Monday, December 20, 2010

A busy day on the celestial calendar

From YubaNet. Cool graphic.

Early in the morning on December 21 a total lunar eclipse will be visible to sky watchers across North America (for observers in western states the eclipse actually begins late in the evening of December 20), Greenland and Iceland.[...]

Maybe. The sky cleared for a while last night and the moonlight on the new-fallen snow was fantastic!

This is the first time in 456 years that a total lunar eclipse has coincided with the winter solstice. Some of our, er, lunier brethren and sisteren are seeing it as a possible bad omen.

Montreal Gazette

The celestial eccentricity holds special significance for spiritualities that tap into the energy of the winter solstice, the shortest day of the year and a time that is associated with the rebirth of the sun.

"It's a ritual of transformation from darkness into light," says Nicole Cooper, a high priestess at Toronto's Wiccan Church of Canada. "It's the idea that when things seem really bleak, (it) is often our biggest opportunity for personal transformation.

"The idea that the sun and the moon are almost at their darkest at this point in time really only further goes to hammer that home."

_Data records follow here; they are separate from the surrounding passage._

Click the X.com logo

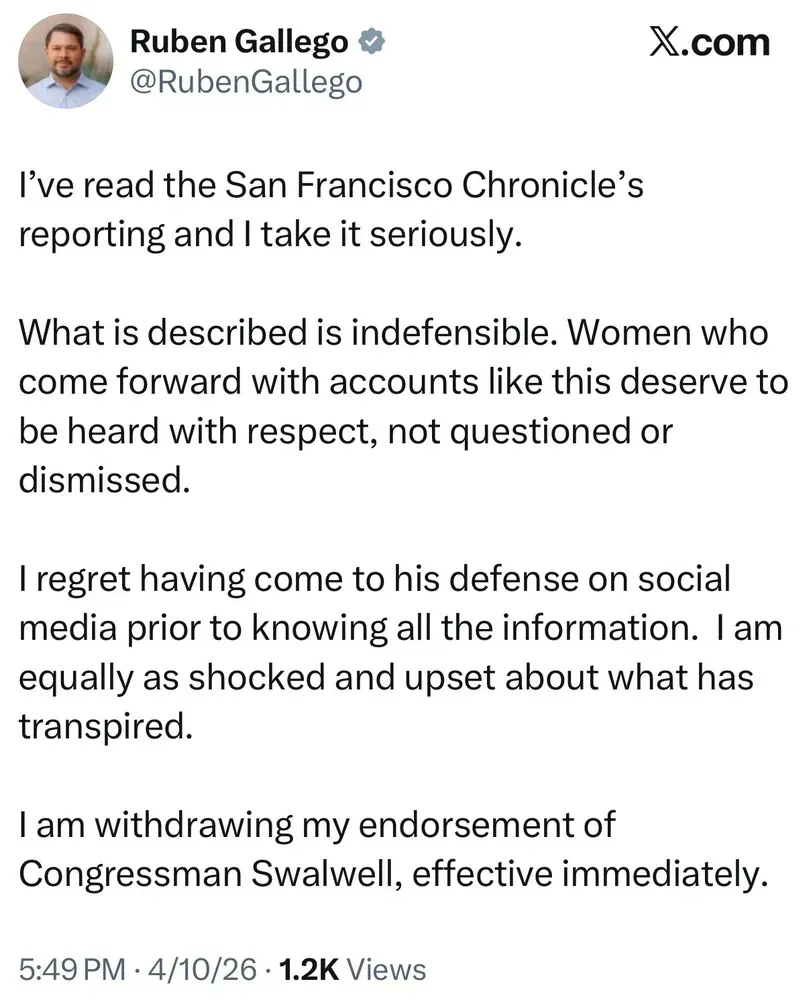tap(710, 42)
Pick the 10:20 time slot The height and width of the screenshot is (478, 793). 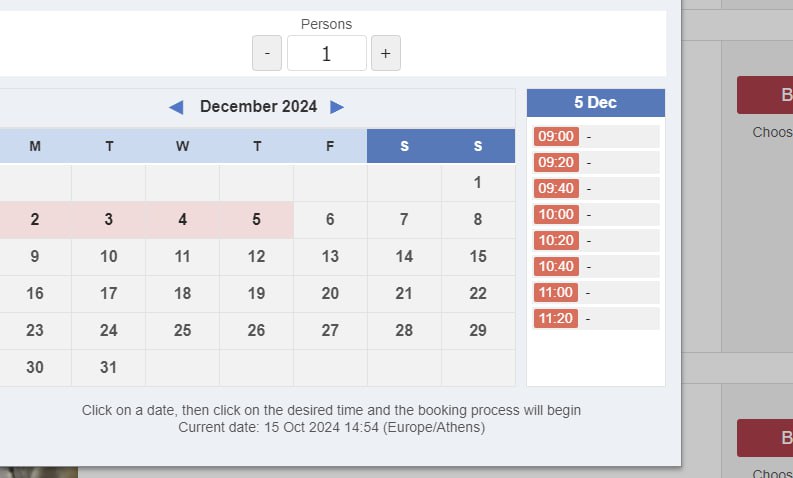[x=556, y=240]
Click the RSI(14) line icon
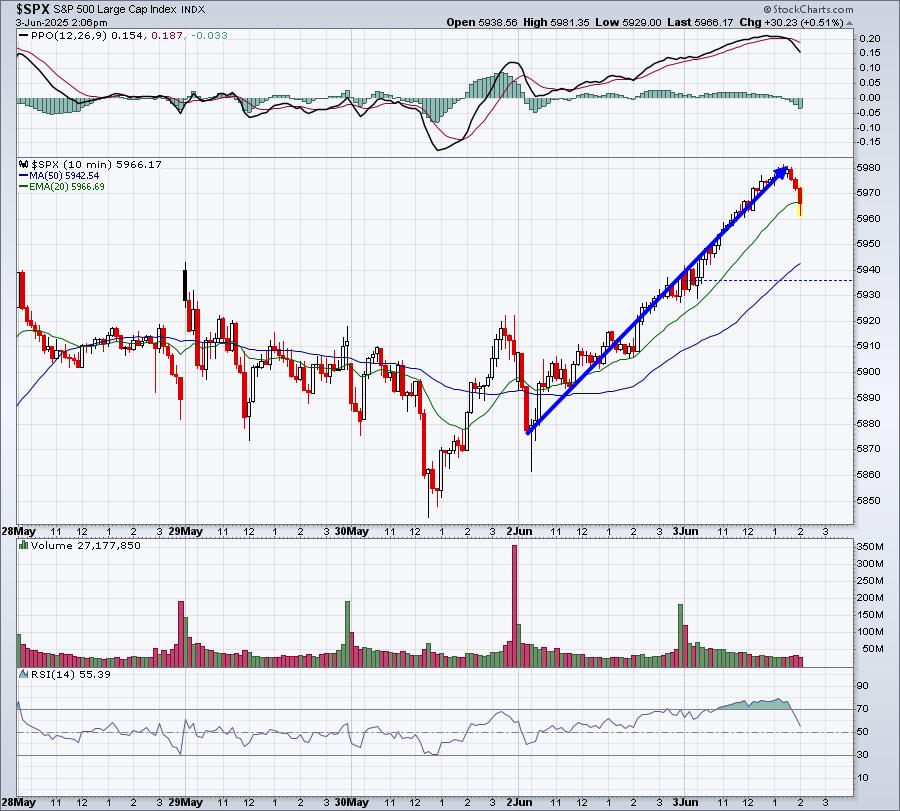Image resolution: width=900 pixels, height=811 pixels. [24, 674]
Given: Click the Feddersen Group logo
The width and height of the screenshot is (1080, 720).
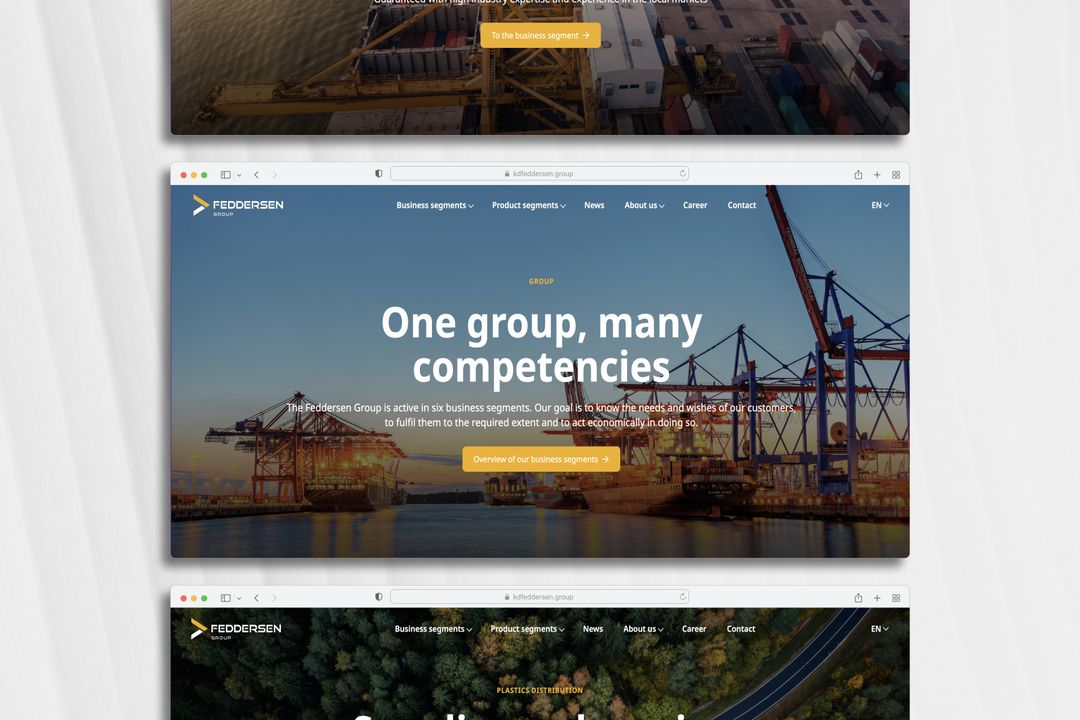Looking at the screenshot, I should (x=236, y=204).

A lunar eclipse taking place during the solstice is not an event Hawkins has seen in research, but he said it would have been viewed as something special.

"Eclipses could be taken either way," he said. "Certainly it would have been an omen, but it would have been up to the interpretation of specialists of whether it was good or bad."

I'll buy that. Here's an interpretation by this "specialist":

Tonight's eclipse will be a rare coincidence of celestial phenomena, interesting to see. The mid term elections, now there was a bad omen.